The four chapters in the third part of the volume provide more general views of the visual culture and the afterlife of sculpture in Late Antiquity. In “Shifting Use of a Genre: A Comparison of Statuary Décor in Homes and Baths of the Late Roman West,” Lea Stirling returns to her special areas of research, providing interesting comparisons for the various uses of statuary in late antique houses and baths, using the sculpture collections of Cherchel and Chiragan as her starting points. Benjamin Anderson argues that the public display of official portraits became unsuitable in Late Antiquity due to social tensions and rioting in “The Disappearing Imperial Statue: Toward a Social Approach.” In “The Sunset of 3D,” Paolo Liverani explores the central feature of late antique art: the popularization of two-dimensional representations which came to eclipse and partially replace sculpture as a decorative medium. Finally, Michael Greenhalgh's chapter “Travelers’ Accounts of Roman Statuary in the Near East and North Africa: From Limbo and Destruction to Museum Heaven” presents an overview of the history of sculpture in the Near East and North Africa and shows how attitudes towards spolia have changed over time.

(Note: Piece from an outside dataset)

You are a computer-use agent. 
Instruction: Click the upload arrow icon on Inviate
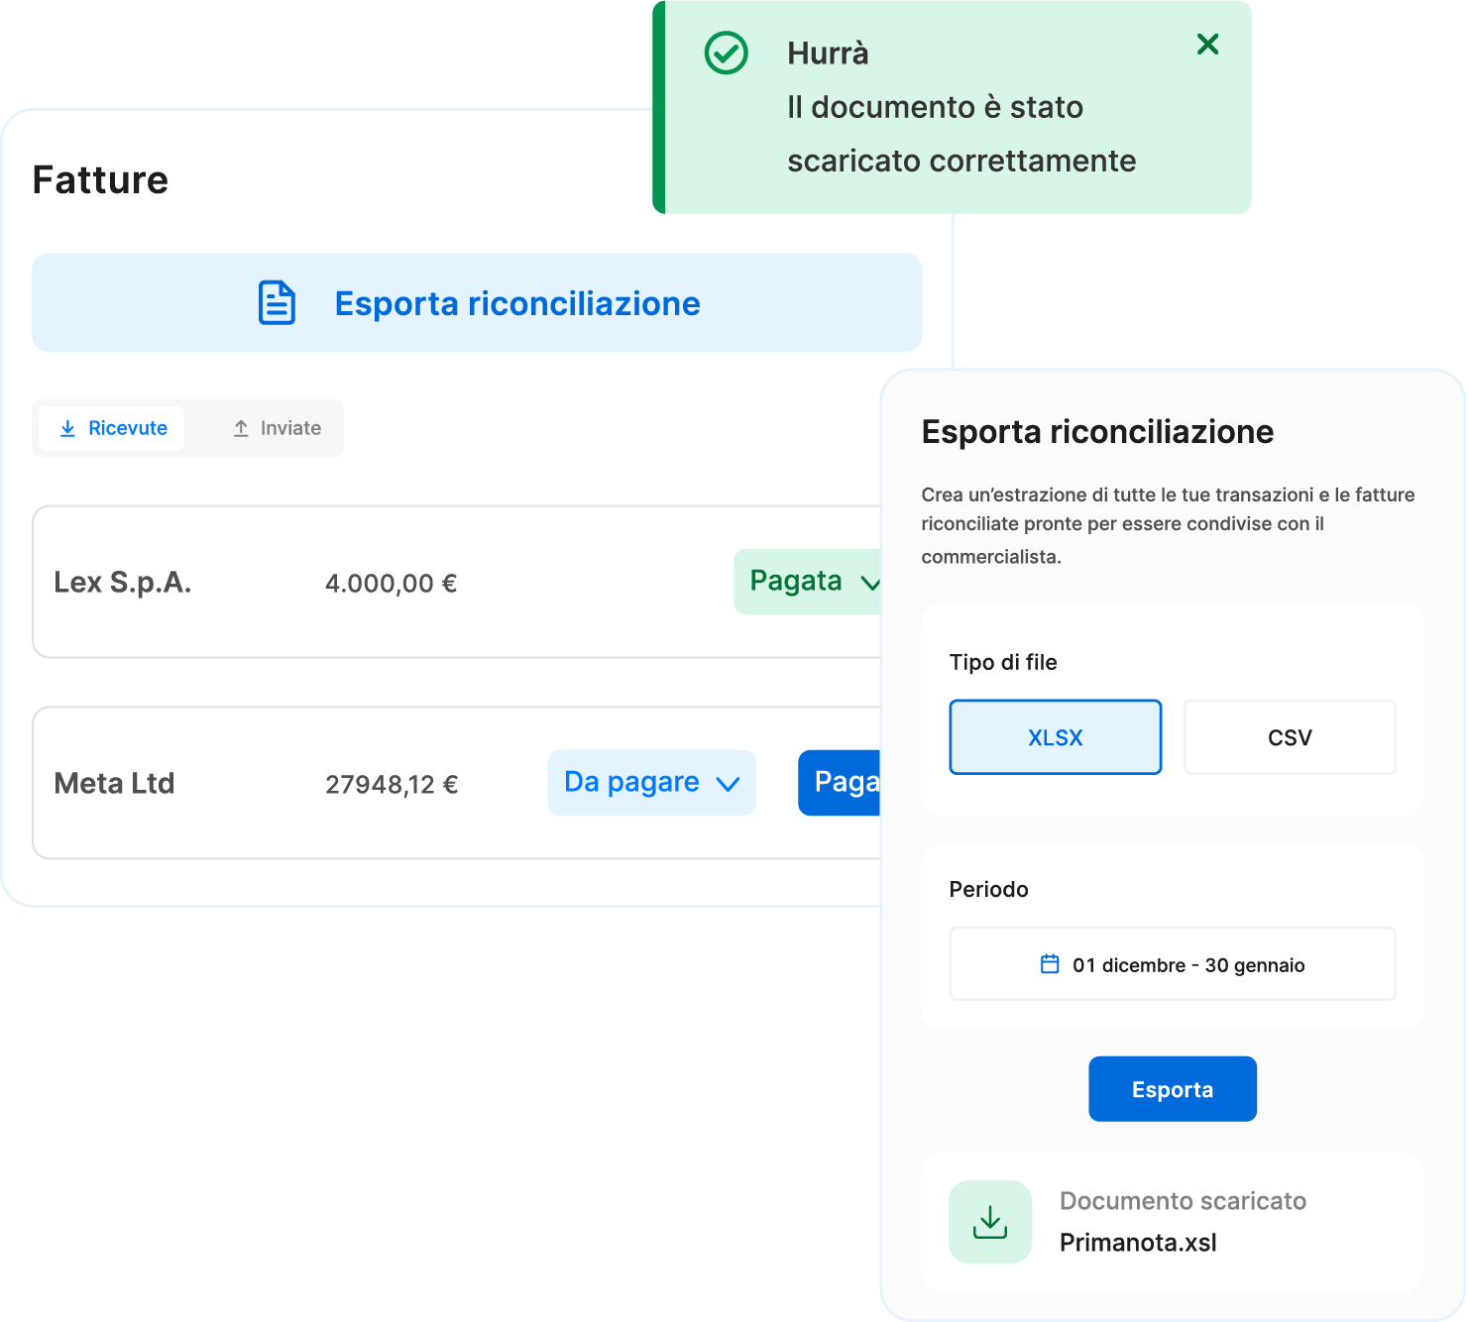(x=241, y=428)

The editors have added a useful presentation of statistics concerning different statuary practices from the third to the sixth century (11–13). The most interesting results are the disappearance of ritual deposits in the fifth century, and, in addition, the disappearance of the practice of recarving during the sixth century. The statistics show an increasing amount of construction and destruction, as well as the use of statues in limekilns for lime production from the third to the sixth centuries.

The quality of proofreading and illustrations is generally good. However, there are a few exceptions. For example, on p. 139 the invasion of Alaric is dated to AD 390, when it should be AD 395–396, on p. 141 the reference to a seated goddess on a throne should be a god on a throne (illustrated on fig. 9), and on p. 142 a bust of Isis is dated to the first century B.C., while on p. 139 the same is dated to the second quarter of the first century C.E. All in all, however, this volume provides an important updated view for the study of late antique sculpture that incorporates new empirical data and new ways of approaching additional information for the material culture of Late Antiquity.

1.
E. Sironen, “An Honorary Epigram for Empress Eudocia in the Athenian Agora,” Hesperia 59 (1990), 371–374.